* PASSAGE GIVEN:
START

When we do the canonical quantization, we promote $[\phi,\pi]=\delta(\vec{x}-\vec{y})$ and the equation of motion for $\phi$ is

$$\frac{\mathrm d\phi}{\mathrm dt}=i[H,\phi]$$

Why should $i[H,\phi]$ has the same form as $\frac{\delta L}{\delta(\partial_t\phi)}$? This fact comes from where?

Answer

How to see it in canonical quantization: All operators $\mathcal{O}$ in a quantum theory fulfill the Heisenberg equations of motion

$$\frac{\mathrm{d}}{\mathrm{d}t}\mathcal{O}(t) = \mathrm{i}[H,\mathcal{O}(t)]$$ where $H$ is the Hamiltonian density and which is exactly the quantum version of the classical Hamiltonian equations of motion. So the fields, as they are operators, indeed must obey the classical equations of motion.

END

* REQUEST 1: In the canonical quantization thread, which equations of motion does the answer say all operators in a quantum theory fulfill?
* REQUEST 2: Translate this sentence from the canonical quantization thread into Spanish: "So the fields, as they are operators, indeed must obey the classical equations of motion."
* REQUEST 3: Duplicate the canonical quantization thread, starting at "How to see it" and ending at "classical equations of motion.".

(Stored entries)
START

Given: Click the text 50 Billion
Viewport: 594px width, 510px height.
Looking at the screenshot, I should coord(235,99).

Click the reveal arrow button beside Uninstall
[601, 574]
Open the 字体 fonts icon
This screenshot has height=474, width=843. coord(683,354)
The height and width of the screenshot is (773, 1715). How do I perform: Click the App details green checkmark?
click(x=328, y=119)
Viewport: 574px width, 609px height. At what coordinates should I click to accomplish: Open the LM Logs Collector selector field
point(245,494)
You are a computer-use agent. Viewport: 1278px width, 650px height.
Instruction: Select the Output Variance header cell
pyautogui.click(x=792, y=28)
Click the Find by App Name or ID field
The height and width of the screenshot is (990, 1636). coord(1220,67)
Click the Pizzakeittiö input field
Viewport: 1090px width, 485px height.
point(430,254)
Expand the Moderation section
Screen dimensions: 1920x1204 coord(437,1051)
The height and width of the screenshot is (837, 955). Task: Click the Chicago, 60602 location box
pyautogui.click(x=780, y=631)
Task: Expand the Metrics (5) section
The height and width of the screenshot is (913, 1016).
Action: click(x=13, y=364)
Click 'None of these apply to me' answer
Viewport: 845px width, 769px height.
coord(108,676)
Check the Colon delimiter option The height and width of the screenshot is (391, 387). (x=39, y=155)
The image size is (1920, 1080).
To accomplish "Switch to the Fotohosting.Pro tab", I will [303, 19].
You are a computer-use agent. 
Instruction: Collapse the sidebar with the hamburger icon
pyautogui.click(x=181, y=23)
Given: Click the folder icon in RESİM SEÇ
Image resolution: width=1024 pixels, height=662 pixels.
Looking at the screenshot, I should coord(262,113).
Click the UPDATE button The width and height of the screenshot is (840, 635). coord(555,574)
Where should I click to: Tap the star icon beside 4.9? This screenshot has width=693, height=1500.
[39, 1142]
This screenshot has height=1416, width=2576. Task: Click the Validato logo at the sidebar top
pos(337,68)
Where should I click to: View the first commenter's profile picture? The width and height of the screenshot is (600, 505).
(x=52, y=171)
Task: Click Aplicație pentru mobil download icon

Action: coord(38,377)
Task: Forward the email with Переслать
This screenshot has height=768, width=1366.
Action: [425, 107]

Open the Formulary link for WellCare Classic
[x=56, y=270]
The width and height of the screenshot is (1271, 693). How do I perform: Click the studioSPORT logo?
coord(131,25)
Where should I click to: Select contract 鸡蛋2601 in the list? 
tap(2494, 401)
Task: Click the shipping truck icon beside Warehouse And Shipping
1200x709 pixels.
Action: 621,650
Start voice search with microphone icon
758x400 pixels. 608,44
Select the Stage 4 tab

END

* CORRECT RESULT 1: The Heisenberg equations of motion.

* CORRECT RESULT 2: Así que los campos, al ser operadores, efectivamente deben obedecer las ecuaciones de movimiento clásicas.

* CORRECT RESULT 3:
How to see it in canonical quantization: All operators $\mathcal{O}$ in a quantum theory fulfill the Heisenberg equations of motion

$$\frac{\mathrm{d}}{\mathrm{d}t}\mathcal{O}(t) = \mathrm{i}[H,\mathcal{O}(t)]$$ where $H$ is the Hamiltonian density and which is exactly the quantum version of the classical Hamiltonian equations of motion. So the fields, as they are operators, indeed must obey the classical equations of motion.